What to do:
Transcribe the data exactly, pictures excluded.

==========

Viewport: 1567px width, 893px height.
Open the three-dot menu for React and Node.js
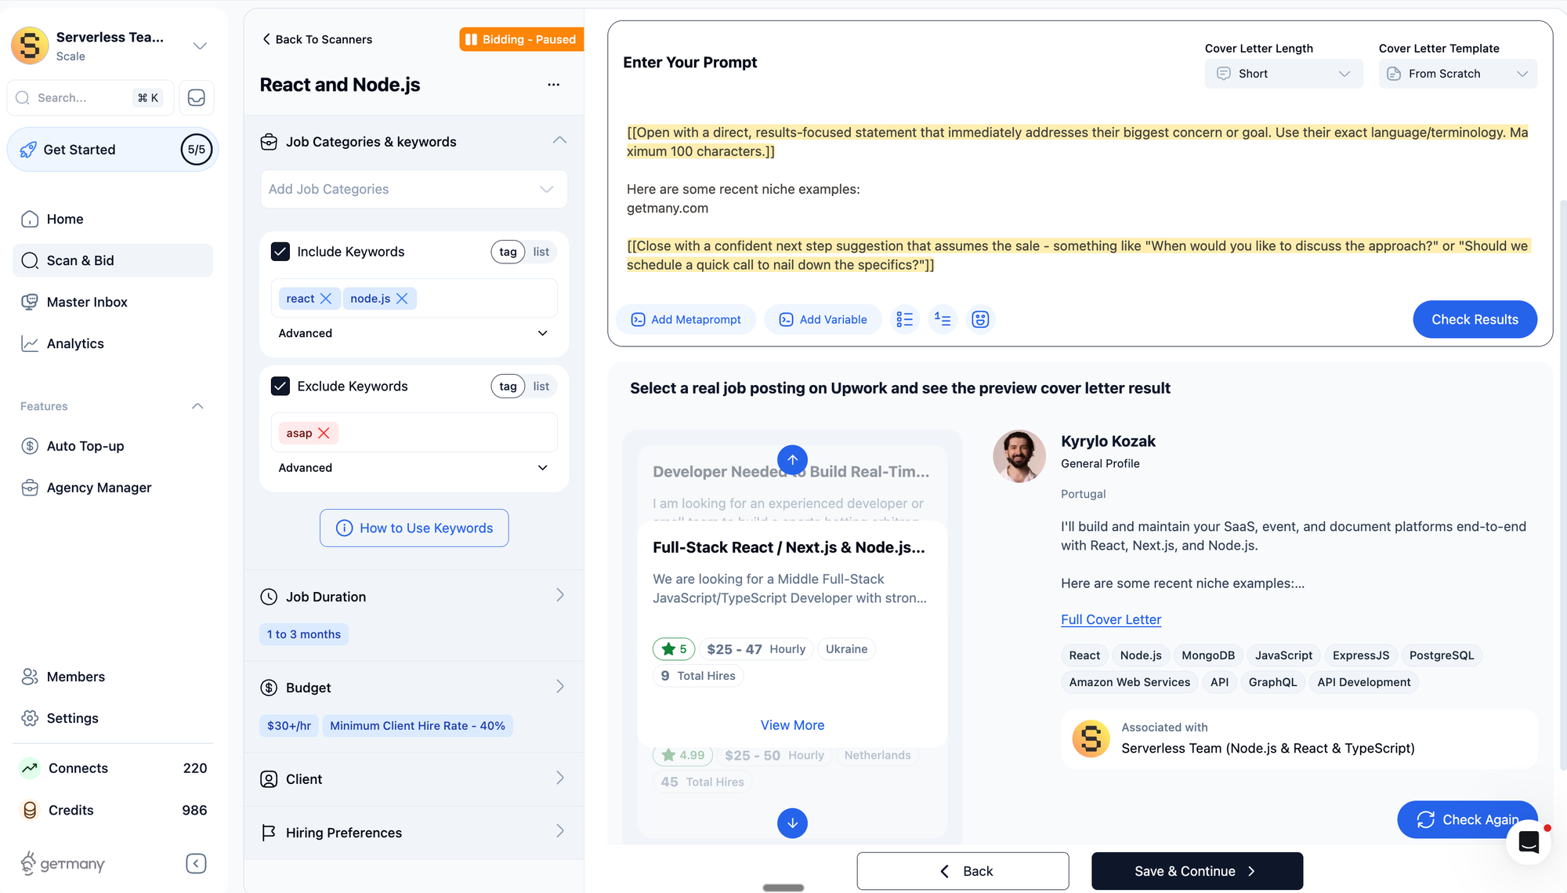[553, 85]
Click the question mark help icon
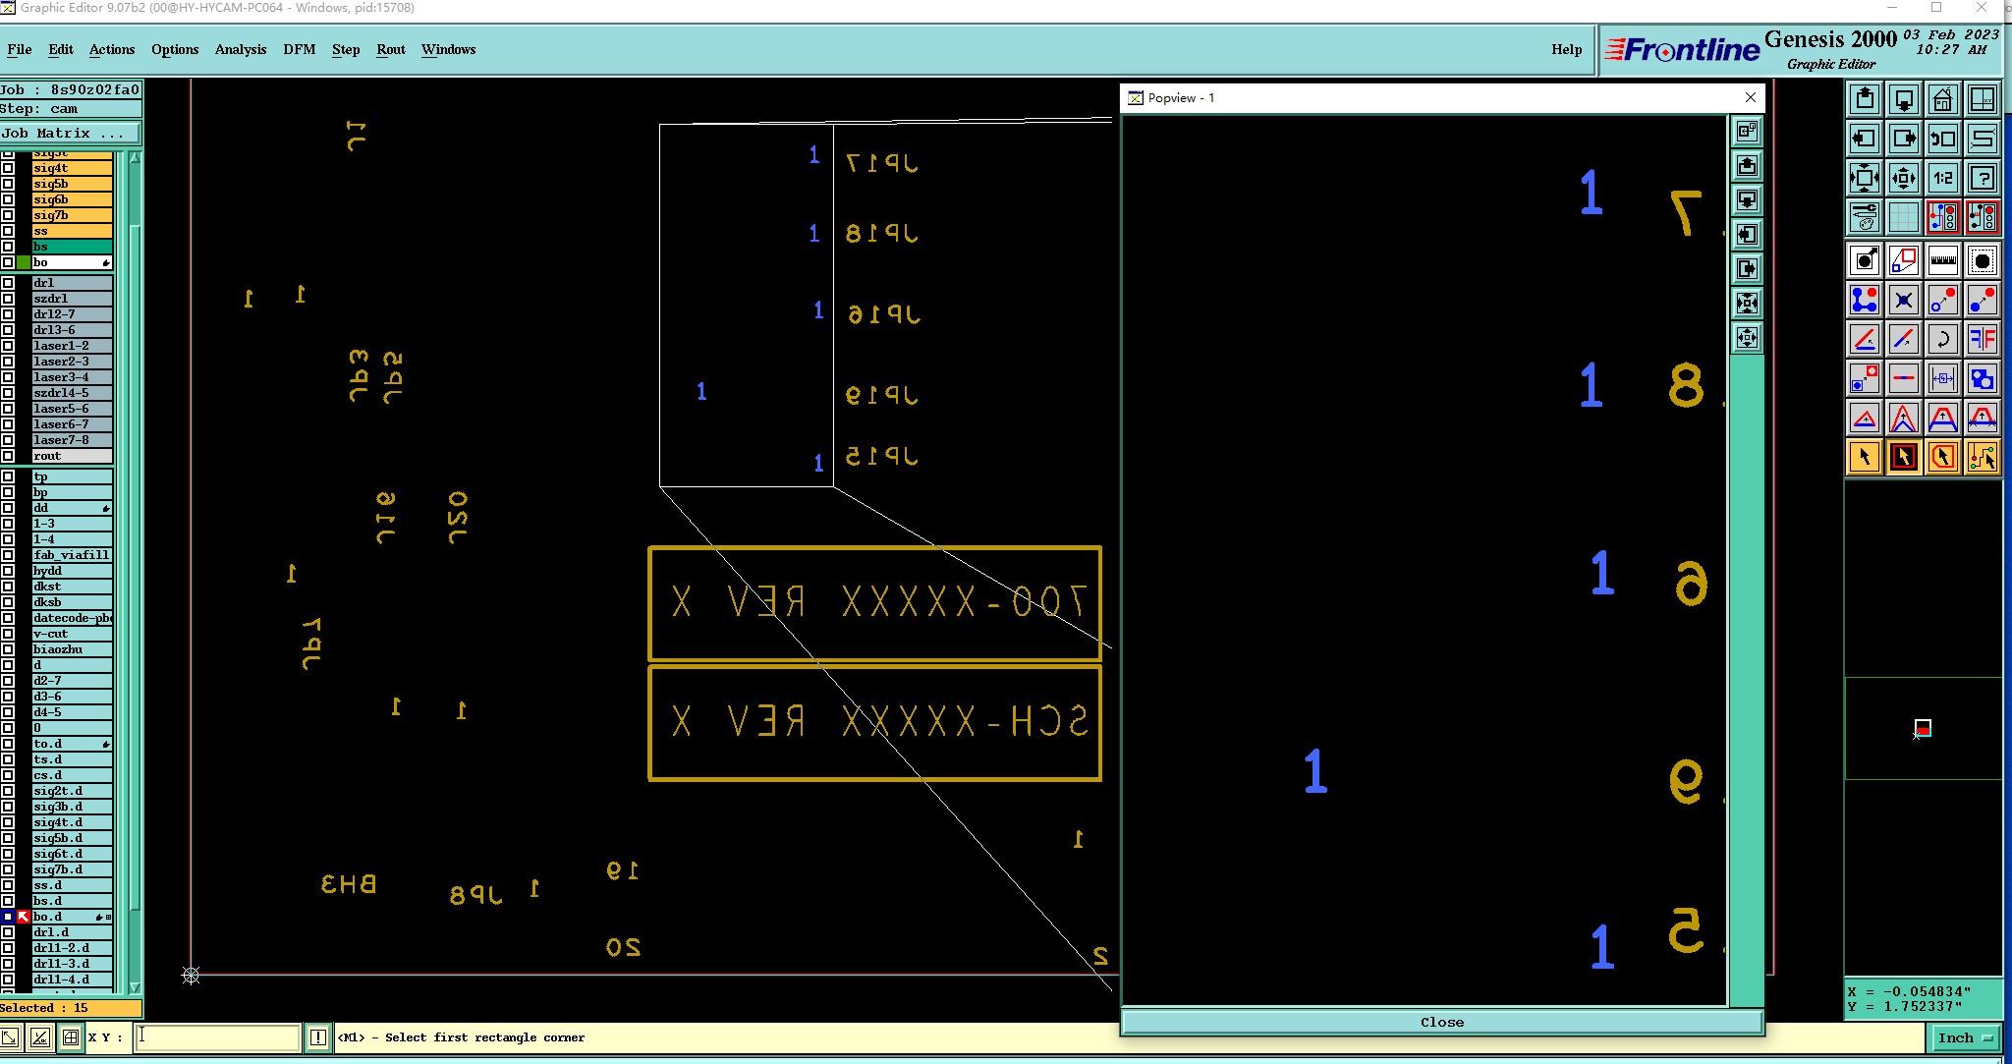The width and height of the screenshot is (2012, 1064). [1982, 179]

==========

Solution to the exercise:
Viewport: 1567px width, 893px height.
Open the three-dot menu for React and Node.js
[553, 85]
Click the question mark help icon
The width and height of the screenshot is (2012, 1064). [1982, 179]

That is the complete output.